Obra "Femme Acrroupie"(1881-1882) , do escultor Auguste Rodin.
Obra "Femme Acrroupie" (1884-1885), da escultora Camille Claudel.
Ao longo do século XIX, a questão do "prazer do olhar" apresentava uma relação de poder ao qual era "culturalmente legetimado e codificado" o modo de ver e nas representações do feminino nas artes pela perspectiva masculina. No entanto, ao homem era atribuída "função de 'olhar ativo' e a mulher a de objeto do olhar", como aponta Costa.
O reconhecimento artístico de uma mulher nesse período, principalmente como escultora, ofício considerado masculino, numa sociedade burguesa e machista em que os homens dominavam tanto a vida pública quanto a política, era algo realmente complicado. Pois o termo gênero era muito bem estruturado; a visão que se tinha da mulher era de um ser incapaz intelectualmente que nunca alcançaria à condição de gênio.
Segundo Luciana Gruppelli Loponte, em seu artigo titulado "Sexualidades visuais e poder: pedagogias visuais femininas" (recomendo a leitura), as mulheres artistas eram "sempre apêndices de alguém: filha de, esposa ou amante de…". Suas obras precisavam ser "justificadas a partir da sua relação com outros" [o homem]. Como crianças que precisam ser conduzidas, as mulheres artistas e suas produções são sempre colocadas à prova, e sua capacidade de criação além dos limites da maternidade e reprodução é regularmente questionada, legitimando a arte como produto da criatividade e da genialidade masculina". Portanto, "se as mulheres fossem abençoadas com uma sensibilidade refinada e uma percepção estética desenvolvida, isto deveria ser expressado nas atividades adequadas dos afazeres domésticos.
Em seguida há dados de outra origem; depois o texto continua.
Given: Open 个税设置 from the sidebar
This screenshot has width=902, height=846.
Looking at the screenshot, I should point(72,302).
O bordado, a montagem de álbuns e a pintura de aquarelas, nada muito difícil e ambicioso, nada que as afastasse de seus deveres primários de esposas e mães".
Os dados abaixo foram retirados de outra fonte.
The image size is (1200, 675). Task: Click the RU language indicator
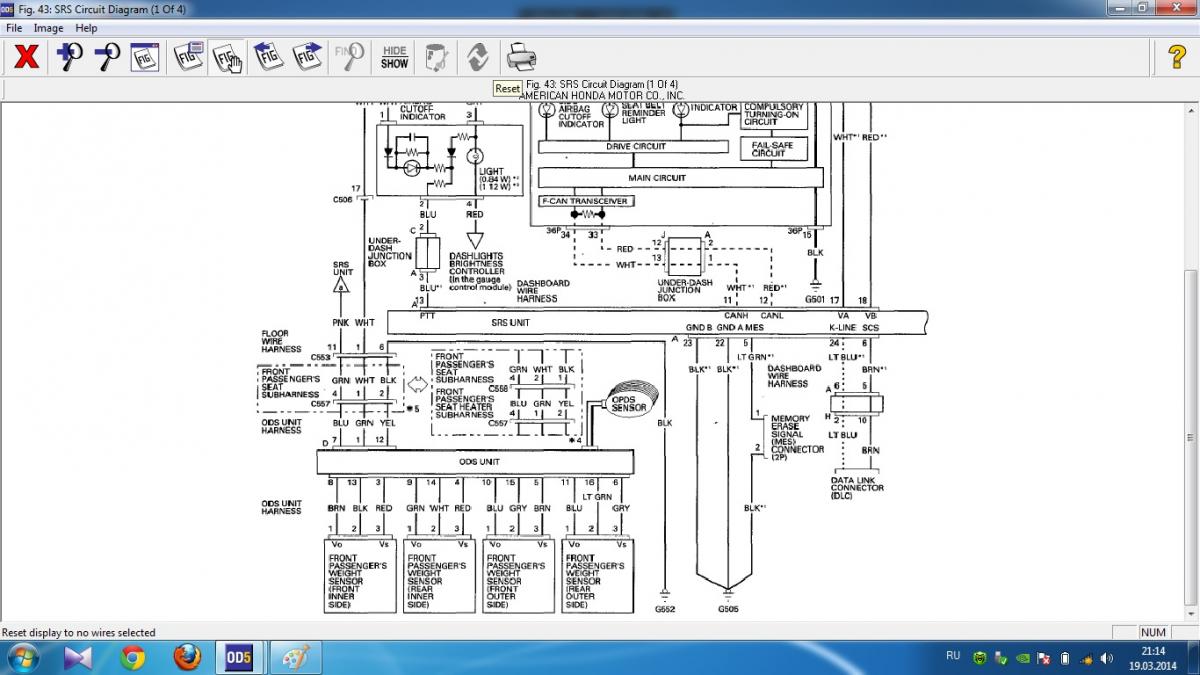953,656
Mas Camille Claudel era uma mulher/artista que fugia dos padrões sociais. Em seu ofício, buscava por seu próprio estilo, com o tempo, distanciou-se ainda mais da de Rodin, assim, foi libertando-se do "domínio do mestre". Na sua fase mais produtiva, criou obras tais como "A Valsa" (1892), "Clotho' (1893), "A Idade Madura" (1893), "Perseu e a Medusa" (1902), e "Níobe Ferida" (1905), sendo o seu último ano de produção artística.
Em 1913, poucos dias após a morte de seu pai e protetor, Claudel é internada à força pela família no hospital psiquiátrico de Ville-Evrard, perto de Paris. Em decorrência da Primeira Guerra Mundial, é transferida para o hospital psiquiátrico de Montdevergues, administrados por freiras, onde acabou passando os últimos 30 anos, vindo a morrer em 1943, aos 79 anos.
Mais sobre Camille Claudel
Há dois filmes biográficos sobre a artista francesa que recomendo: "Camille Claudel" (1988), dirigido pelo cineasta Bruno Nuytten, em que a história é baseado na obra de Reine-Marie Paris, sua sobrinha-neta, estrelada pela atriz Iabelly Adjani; o outro, "Camille Claudel 1915" (2013), de Bruno Dumont, estrelada pela Juliete Bnoche, inspira-se livremente em correspondências e nos prontuários médicos, apresentando um retrato intimista do ano de 1915 na vida da artista. Esse último, pode ser conferido a nossa crítica aqui. Além desses, há também um documentário titulado "Claudel, un nouveau regard", da ditetora francesa Florence Bonnier, mas aborda sobre os irmão Claudel, igualmente interessante.